The Dow Jones and S&P 500 are near their all time highs. The market has been on quite a bullish run and there are not a lot of screaming buy opportunities out there. Technology and retail seem a bit long in the tooth to me. There are however some sectors that still have values and I have started taking long term positions in them. Energy, financials, metals, and basic materials are largely undervalued.

I have found some intriguing names in these sectors and will be revealing more of them over the next few weeks. On Friday, I picked up shares of the largest steelmaker in the world, ArcelorMittal Steel (MT, Financial). AcelorMittal Steel was a screaming buy to me when it hit $12.67 per share. The stock was trading at its 52 week low and much of the downside appears to be already baked into the stock price. I am not saying that this is the absolute bottom for the stock but I am comfortable owning shares at this level as the stock seems to be in the range of bottoming.

Steel Stocks To Buy

ArcelorMittal (MT, Financial) is the largest steel company and fifth largest iron ore producer in the world. ArcelorMittal generates 40% of its revenue from Europe, 40% from North America, and 20% from the rest of the world. The company currently generated nearly half of all income from iron ore mining. It also has incredible diversification, as it is ltied to a wide variety of industries, including construction, automotive, energy, and transportation.
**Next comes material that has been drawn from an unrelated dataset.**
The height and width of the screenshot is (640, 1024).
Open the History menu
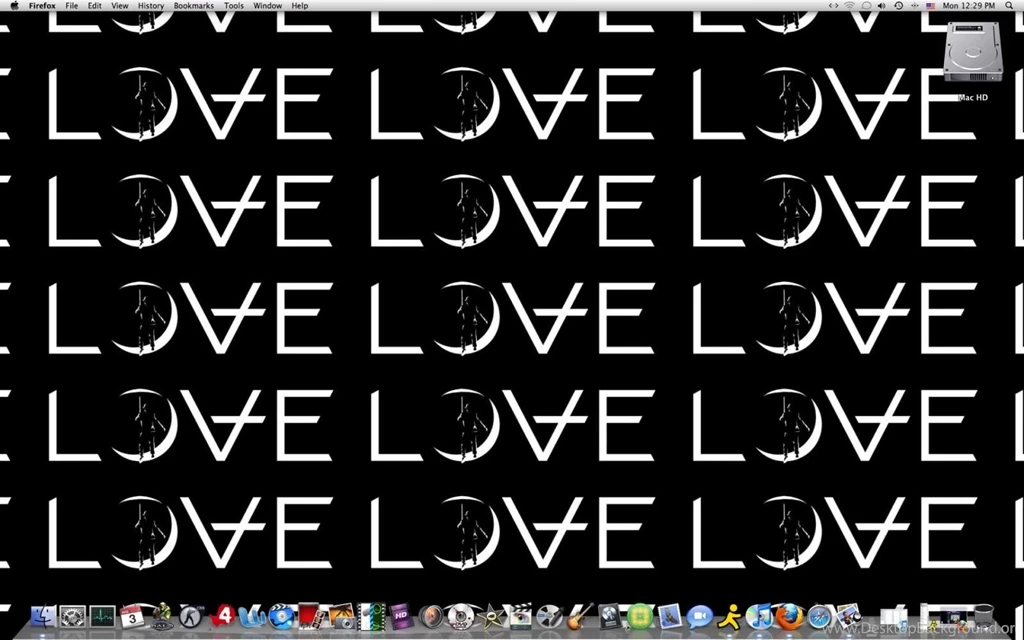click(151, 5)
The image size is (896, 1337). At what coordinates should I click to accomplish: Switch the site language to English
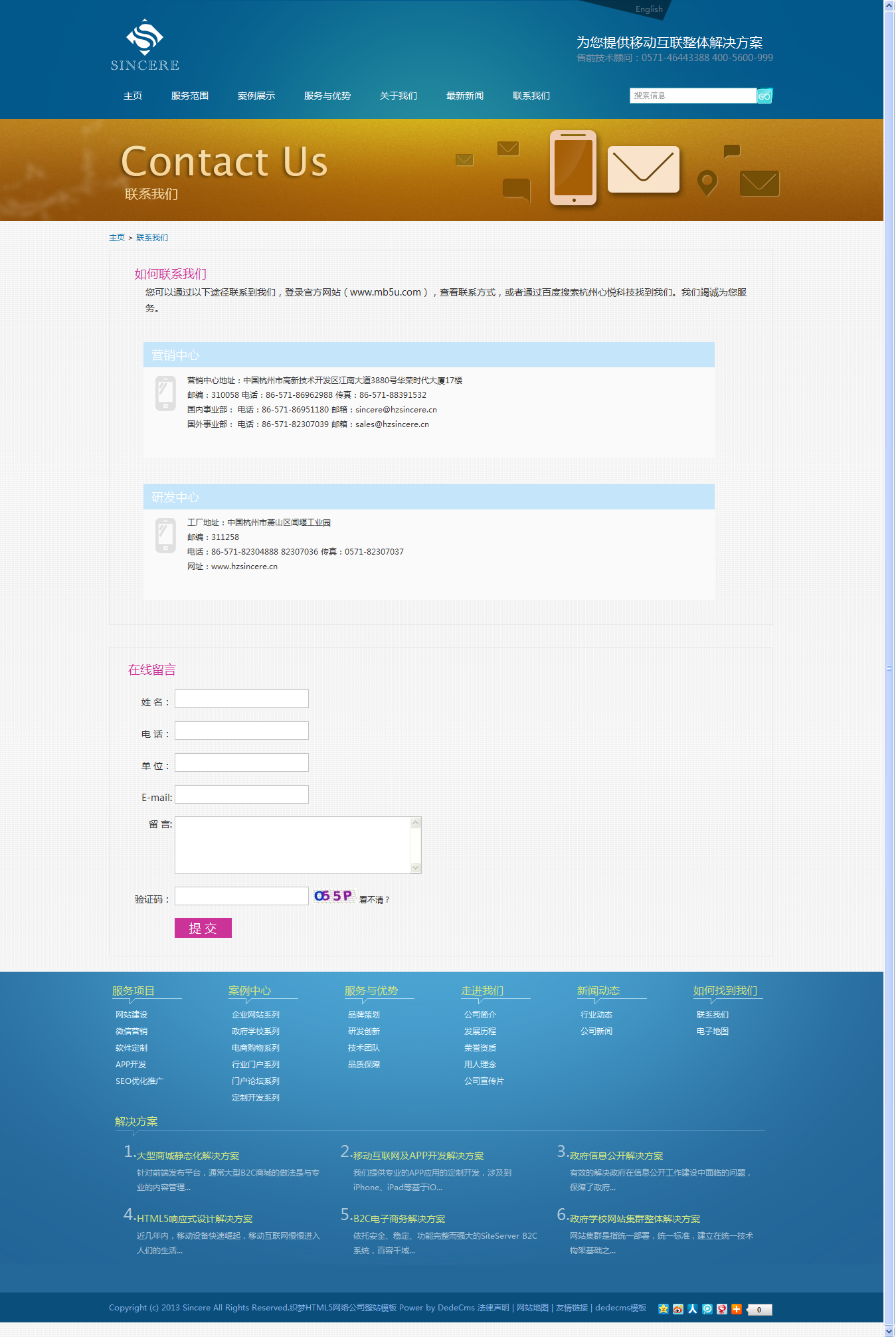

Keep in mind that ArcelorMittal carries major risk with it. The company is undergoing a significant deleveraging process. ArcelorMittal has been unloading operations recently selling off its Galldin Steel Facility. Management has been doing a good job of reducing the massive debt burden, which has hindered the company seeking to lower its level to $15 billion of indebtedness. The deleveraging process will take years to play out. Iron ore prices have been declining as demand has been slow. Earnings should rebound in future years as interest expense repayments continue to decline. The company pays a modest dividend of 17 cents (1.3%). I would prefer to see the company eliminate the dividend and use the cash savings to further reduce its debt load.

The stock price will be largely linked to the pricing and demand for steel and iron ore. I am comfortable taking an entry level position in the $12 range. ArcelorMittal trades at 0.4 times book value, 0.3 times sales, 6.8 times cash flow. Operating margins are slim at 2.4% but still positive. ArcelorMittal reported its first quarterly profit in two years and has seen EBITDA rise 3.7%. Earnings are projected for $7 billion dollars this year. The company has cut $5 billion in costs the past five years and is on target to cut an additional $3 billion dollars in cost by the end of 2015 shunning CAPEX spending and dividend raises. After 2015, the company will seek to detach larger amounts of future revenues from iron ore and coal mining operating realizing that iron ore prices restricted the recovery seen in steel prices. Any recovery in demand or price of iron ore and steel would be a big boost for ArcelorMittal Steel.